At the party, she thinks it hilarious that all the boys
are making such a fuss over a girl in a short dress when its flowery pattern
looks odd to her. She sticks with us as
we take over the corner of the garden and talk about our adventures. She is encouraging when Brent and I somehow
find ourselves vowing to climb Aconcagua soon.
She could even come with us. She
is nice to the labrador-like attentions of a gregarious tiler called Chris and
prompts him to tell more and more ludicrously exaggerated stories about the
misery of his marriage and the burden of his children.
She is someone with a sense of humour about her failings
and a certain humility about her achievements.
She’s warm and fun and friendly and approachable and enthusiastic and,
as a result, enormously likeable. She
doesn’t love dancing and is funny about her lack of skill, happy that we seem
to share that. She’s chuffed when I tell
her how beautiful I think she is and smiles when I point out how she could give
the girl in the dress more than a run for her money. She is happy to stand in the hallway with me,
talking about all sorts of things at the foot of the stairs while the party
rages all around us. She is very nice to
kiss and later, in the cab and back at Niloo’s, she fits comfortably under my
arm and seems quite happy for Brent to give her my number. Brent tells me afterwards that she subtly
texted him when we were all in the cab back to Niloo’s together to say ‘make
sure he calls me’.
I don’t need the encouragement. I like her.

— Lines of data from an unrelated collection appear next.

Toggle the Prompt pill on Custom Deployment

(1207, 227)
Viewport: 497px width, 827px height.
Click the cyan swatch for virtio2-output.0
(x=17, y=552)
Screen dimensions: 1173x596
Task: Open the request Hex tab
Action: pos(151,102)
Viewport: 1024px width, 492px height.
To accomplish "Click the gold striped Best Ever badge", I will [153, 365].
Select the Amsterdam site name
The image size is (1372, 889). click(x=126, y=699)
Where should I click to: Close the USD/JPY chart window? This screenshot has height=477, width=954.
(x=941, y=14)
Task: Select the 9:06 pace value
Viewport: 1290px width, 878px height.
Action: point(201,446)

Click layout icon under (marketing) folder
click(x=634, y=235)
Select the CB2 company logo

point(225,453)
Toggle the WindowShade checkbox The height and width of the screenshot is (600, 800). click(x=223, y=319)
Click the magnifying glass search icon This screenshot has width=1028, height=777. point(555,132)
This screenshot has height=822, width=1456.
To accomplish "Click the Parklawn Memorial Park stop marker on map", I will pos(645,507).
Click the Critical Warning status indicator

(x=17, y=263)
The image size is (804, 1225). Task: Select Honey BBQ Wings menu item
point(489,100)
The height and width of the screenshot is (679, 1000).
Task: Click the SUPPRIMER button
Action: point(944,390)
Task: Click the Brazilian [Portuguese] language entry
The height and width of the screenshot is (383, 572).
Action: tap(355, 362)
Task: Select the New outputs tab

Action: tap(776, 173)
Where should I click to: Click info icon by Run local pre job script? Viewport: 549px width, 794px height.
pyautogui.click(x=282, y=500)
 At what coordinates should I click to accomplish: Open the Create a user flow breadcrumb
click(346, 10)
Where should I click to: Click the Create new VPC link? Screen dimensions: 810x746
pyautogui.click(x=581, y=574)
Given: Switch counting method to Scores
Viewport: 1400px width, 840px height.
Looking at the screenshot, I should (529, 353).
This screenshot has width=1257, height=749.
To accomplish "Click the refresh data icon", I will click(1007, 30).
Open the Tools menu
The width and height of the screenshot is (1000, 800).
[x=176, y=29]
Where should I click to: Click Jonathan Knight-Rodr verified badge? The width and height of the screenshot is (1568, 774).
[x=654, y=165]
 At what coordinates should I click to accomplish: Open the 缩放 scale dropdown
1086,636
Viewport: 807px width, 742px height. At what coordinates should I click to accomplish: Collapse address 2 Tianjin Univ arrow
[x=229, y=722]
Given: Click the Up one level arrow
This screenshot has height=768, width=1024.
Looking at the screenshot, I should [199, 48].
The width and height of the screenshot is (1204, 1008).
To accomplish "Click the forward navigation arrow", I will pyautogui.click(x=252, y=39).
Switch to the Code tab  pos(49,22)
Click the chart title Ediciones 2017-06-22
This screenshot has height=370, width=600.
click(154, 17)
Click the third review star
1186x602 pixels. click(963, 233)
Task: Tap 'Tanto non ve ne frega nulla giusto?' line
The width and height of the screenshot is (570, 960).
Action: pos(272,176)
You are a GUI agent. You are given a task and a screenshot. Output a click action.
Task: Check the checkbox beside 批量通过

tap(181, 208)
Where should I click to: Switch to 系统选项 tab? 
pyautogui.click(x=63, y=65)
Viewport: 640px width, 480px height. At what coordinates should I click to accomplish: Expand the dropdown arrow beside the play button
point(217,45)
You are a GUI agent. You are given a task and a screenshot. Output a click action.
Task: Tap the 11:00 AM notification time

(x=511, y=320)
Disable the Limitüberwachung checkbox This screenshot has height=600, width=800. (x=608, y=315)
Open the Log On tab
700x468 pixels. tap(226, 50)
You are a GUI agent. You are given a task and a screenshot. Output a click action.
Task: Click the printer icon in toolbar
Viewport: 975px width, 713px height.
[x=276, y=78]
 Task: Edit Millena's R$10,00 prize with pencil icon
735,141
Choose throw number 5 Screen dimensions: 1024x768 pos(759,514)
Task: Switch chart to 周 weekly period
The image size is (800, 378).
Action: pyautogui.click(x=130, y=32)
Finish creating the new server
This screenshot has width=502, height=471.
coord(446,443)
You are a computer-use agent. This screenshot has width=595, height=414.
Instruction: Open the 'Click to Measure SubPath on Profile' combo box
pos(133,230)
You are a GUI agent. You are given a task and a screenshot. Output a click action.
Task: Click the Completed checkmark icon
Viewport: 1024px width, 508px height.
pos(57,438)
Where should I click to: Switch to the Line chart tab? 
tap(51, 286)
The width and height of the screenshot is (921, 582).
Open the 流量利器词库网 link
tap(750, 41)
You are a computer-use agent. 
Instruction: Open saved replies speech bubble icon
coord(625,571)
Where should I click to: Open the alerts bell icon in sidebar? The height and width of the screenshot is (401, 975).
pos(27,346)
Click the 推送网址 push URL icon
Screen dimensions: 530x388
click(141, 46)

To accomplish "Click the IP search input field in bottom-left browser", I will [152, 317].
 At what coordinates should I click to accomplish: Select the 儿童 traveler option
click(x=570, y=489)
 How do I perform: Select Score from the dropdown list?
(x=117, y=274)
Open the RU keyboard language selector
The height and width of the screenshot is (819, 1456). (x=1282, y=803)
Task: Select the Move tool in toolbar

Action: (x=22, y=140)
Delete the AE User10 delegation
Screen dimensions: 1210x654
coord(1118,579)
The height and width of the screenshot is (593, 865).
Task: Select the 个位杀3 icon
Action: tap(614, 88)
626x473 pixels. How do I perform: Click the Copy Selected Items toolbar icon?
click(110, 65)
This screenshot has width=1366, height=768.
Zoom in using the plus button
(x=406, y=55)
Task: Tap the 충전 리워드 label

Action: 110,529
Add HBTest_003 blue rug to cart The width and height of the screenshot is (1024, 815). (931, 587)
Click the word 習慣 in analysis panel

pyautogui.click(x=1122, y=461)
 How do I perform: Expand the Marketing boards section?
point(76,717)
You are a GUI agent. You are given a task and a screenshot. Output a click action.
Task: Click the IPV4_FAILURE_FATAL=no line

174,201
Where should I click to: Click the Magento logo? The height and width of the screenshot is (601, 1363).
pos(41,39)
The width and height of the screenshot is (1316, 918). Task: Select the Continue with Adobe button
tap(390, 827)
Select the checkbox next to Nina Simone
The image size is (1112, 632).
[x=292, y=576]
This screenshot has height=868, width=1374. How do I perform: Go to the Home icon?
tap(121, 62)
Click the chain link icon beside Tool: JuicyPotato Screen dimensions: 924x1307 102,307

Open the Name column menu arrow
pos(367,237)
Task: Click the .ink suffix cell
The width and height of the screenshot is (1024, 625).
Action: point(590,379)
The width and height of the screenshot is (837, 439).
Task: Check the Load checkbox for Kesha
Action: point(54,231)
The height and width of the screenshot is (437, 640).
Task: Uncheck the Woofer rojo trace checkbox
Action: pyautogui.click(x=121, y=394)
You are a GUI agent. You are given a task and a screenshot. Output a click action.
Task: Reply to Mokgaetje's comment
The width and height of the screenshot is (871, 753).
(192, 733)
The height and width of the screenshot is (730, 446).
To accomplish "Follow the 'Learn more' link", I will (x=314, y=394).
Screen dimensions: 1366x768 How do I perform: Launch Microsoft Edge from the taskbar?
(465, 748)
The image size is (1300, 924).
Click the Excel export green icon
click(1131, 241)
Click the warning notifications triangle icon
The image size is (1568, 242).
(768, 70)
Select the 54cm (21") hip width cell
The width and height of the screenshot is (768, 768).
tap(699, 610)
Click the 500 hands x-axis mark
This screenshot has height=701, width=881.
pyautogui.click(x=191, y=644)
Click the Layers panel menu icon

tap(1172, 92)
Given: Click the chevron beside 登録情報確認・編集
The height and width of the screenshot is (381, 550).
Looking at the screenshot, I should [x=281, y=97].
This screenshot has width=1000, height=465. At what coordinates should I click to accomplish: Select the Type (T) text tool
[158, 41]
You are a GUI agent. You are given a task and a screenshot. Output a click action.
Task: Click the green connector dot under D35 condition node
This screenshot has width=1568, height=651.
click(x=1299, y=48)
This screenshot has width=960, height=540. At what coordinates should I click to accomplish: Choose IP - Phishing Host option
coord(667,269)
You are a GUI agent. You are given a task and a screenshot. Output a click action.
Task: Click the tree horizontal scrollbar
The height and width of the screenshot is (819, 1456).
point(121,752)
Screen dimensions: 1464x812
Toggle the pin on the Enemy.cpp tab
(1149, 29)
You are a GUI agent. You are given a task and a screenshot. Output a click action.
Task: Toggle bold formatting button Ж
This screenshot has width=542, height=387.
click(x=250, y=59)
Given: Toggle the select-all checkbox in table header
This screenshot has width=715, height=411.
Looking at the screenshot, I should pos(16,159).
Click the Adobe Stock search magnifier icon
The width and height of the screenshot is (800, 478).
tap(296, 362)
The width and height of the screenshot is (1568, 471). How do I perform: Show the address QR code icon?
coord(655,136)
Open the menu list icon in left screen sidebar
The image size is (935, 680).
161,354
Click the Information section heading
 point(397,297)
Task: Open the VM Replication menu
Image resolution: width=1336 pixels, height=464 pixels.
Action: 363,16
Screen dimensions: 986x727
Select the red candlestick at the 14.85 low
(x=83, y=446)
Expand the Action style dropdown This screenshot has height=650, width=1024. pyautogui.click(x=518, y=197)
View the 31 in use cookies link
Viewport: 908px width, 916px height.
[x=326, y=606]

I text her on my way home that night.
She responds the next day, joking about her slow start to the day and
agreeing to meet up on Wednesday; today.
Wednesday, I reply, sounds great and suggest we make a plan on the
day. I think about her on Monday and I
try to take it a little easy at last night’s awards dinner to make sure I’m on
form for today and I find myself telling my colleague Alice and my client Aina
about my date and my hopes for it but at five o’clock this morning Brent phones
me from Singapore to tell me that Angela has been murdered.
Yes.
Murdered. Even the word is
horrifying. Angela was found dead in her
house early this morning. I don’t really
know exactly what happened and wasn’t close enough to feel right about
pestering anyone with questions. It
seems likely that it happened on Sunday.
It seems very likely that it was her ex-boyfriend and I understand that
he’s nowhere to be found. But that isn’t
really the point.
What a tragic loss.
They say that a friendship can last a lifetime or a
day. For both those spans to be the same
length is awful. Who knows what would
have happened with Angela and me – tonight’s date might have been a disaster
but it might also have been really special.
The loss for me is that we never got a chance to find out.
But if in one evening, I felt like I’d learned so much
about her and found such an awful lot to like, then I can’t begin to imagine
what her friends and family, those who knew her properly, those who had so much
more time, a lifetime even, to find things that they loved about her, must feel
they’ve lost. Think of her family and
friends. Think of Angela. What a horrible inexplicable waste.